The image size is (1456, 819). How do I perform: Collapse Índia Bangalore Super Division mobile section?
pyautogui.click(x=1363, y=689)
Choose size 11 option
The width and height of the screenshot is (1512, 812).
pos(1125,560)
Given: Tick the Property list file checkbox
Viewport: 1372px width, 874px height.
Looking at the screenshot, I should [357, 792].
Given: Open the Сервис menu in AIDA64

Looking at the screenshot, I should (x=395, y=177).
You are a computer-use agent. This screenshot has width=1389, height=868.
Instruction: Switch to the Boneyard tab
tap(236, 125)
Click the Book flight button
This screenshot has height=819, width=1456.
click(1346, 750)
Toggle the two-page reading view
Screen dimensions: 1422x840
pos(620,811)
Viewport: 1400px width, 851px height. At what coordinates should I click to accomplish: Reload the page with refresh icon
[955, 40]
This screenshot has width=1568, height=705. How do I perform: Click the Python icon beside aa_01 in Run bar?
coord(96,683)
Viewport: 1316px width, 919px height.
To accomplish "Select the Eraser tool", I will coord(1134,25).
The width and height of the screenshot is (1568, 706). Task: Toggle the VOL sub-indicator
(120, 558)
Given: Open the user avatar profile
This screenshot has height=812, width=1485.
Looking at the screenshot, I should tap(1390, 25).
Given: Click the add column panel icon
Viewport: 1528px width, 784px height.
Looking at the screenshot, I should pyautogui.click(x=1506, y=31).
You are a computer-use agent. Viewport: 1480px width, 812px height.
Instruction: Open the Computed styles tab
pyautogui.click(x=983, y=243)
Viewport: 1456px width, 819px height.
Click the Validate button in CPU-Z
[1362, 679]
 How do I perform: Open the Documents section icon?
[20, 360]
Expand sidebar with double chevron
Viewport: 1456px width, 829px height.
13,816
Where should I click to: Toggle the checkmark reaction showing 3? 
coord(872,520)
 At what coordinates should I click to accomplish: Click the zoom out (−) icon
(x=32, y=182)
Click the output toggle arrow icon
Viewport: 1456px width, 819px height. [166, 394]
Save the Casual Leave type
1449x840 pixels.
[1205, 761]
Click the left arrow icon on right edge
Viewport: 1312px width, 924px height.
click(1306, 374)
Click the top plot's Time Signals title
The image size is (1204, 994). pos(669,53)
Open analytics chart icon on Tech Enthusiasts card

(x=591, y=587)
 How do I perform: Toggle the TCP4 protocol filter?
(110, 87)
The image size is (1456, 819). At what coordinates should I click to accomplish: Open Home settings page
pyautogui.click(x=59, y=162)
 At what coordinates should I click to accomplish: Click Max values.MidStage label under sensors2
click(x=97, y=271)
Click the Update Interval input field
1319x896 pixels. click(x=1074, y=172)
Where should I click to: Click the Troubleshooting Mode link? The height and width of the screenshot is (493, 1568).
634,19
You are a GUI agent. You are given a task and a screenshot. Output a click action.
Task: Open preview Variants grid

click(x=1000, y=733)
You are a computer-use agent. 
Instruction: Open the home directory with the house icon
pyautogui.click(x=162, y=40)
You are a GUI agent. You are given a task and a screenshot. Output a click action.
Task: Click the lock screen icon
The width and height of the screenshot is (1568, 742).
********************
Please copy the entire listing, leaving each line exactly as written.

- Written answer -
The image size is (1456, 819). How do I perform: Collapse Índia Bangalore Super Division mobile section?
pyautogui.click(x=1363, y=689)
Choose size 11 option
The width and height of the screenshot is (1512, 812).
pos(1125,560)
Given: Tick the Property list file checkbox
Viewport: 1372px width, 874px height.
Looking at the screenshot, I should [357, 792].
Given: Open the Сервис menu in AIDA64

Looking at the screenshot, I should (x=395, y=177).
You are a computer-use agent. This screenshot has width=1389, height=868.
Instruction: Switch to the Boneyard tab
tap(236, 125)
Click the Book flight button
This screenshot has height=819, width=1456.
click(1346, 750)
Toggle the two-page reading view
Screen dimensions: 1422x840
pos(620,811)
Viewport: 1400px width, 851px height. At what coordinates should I click to accomplish: Reload the page with refresh icon
[955, 40]
This screenshot has width=1568, height=705. How do I perform: Click the Python icon beside aa_01 in Run bar?
coord(96,683)
Viewport: 1316px width, 919px height.
To accomplish "Select the Eraser tool", I will coord(1134,25).
The width and height of the screenshot is (1568, 706). Task: Toggle the VOL sub-indicator
(120, 558)
Given: Open the user avatar profile
This screenshot has height=812, width=1485.
Looking at the screenshot, I should tap(1390, 25).
Given: Click the add column panel icon
Viewport: 1528px width, 784px height.
Looking at the screenshot, I should pyautogui.click(x=1506, y=31).
You are a computer-use agent. Viewport: 1480px width, 812px height.
Instruction: Open the Computed styles tab
pyautogui.click(x=983, y=243)
Viewport: 1456px width, 819px height.
Click the Validate button in CPU-Z
[1362, 679]
 How do I perform: Open the Documents section icon?
[20, 360]
Expand sidebar with double chevron
Viewport: 1456px width, 829px height.
13,816
Where should I click to: Toggle the checkmark reaction showing 3? 
coord(872,520)
 At what coordinates should I click to accomplish: Click the zoom out (−) icon
(x=32, y=182)
Click the output toggle arrow icon
Viewport: 1456px width, 819px height. [166, 394]
Save the Casual Leave type
1449x840 pixels.
[1205, 761]
Click the left arrow icon on right edge
Viewport: 1312px width, 924px height.
click(1306, 374)
Click the top plot's Time Signals title
The image size is (1204, 994). pos(669,53)
Open analytics chart icon on Tech Enthusiasts card

(x=591, y=587)
 How do I perform: Toggle the TCP4 protocol filter?
(110, 87)
The image size is (1456, 819). At what coordinates should I click to accomplish: Open Home settings page
pyautogui.click(x=59, y=162)
 At what coordinates should I click to accomplish: Click Max values.MidStage label under sensors2
click(x=97, y=271)
Click the Update Interval input field
1319x896 pixels. click(x=1074, y=172)
Where should I click to: Click the Troubleshooting Mode link? The height and width of the screenshot is (493, 1568).
634,19
You are a GUI agent. You are given a task and a screenshot. Output a click action.
Task: Open preview Variants grid

click(x=1000, y=733)
You are a computer-use agent. 
Instruction: Open the home directory with the house icon
pyautogui.click(x=162, y=40)
You are a GUI agent. You are given a task and a screenshot. Output a click action.
Task: Click the lock screen icon
The width and height of the screenshot is (1568, 742).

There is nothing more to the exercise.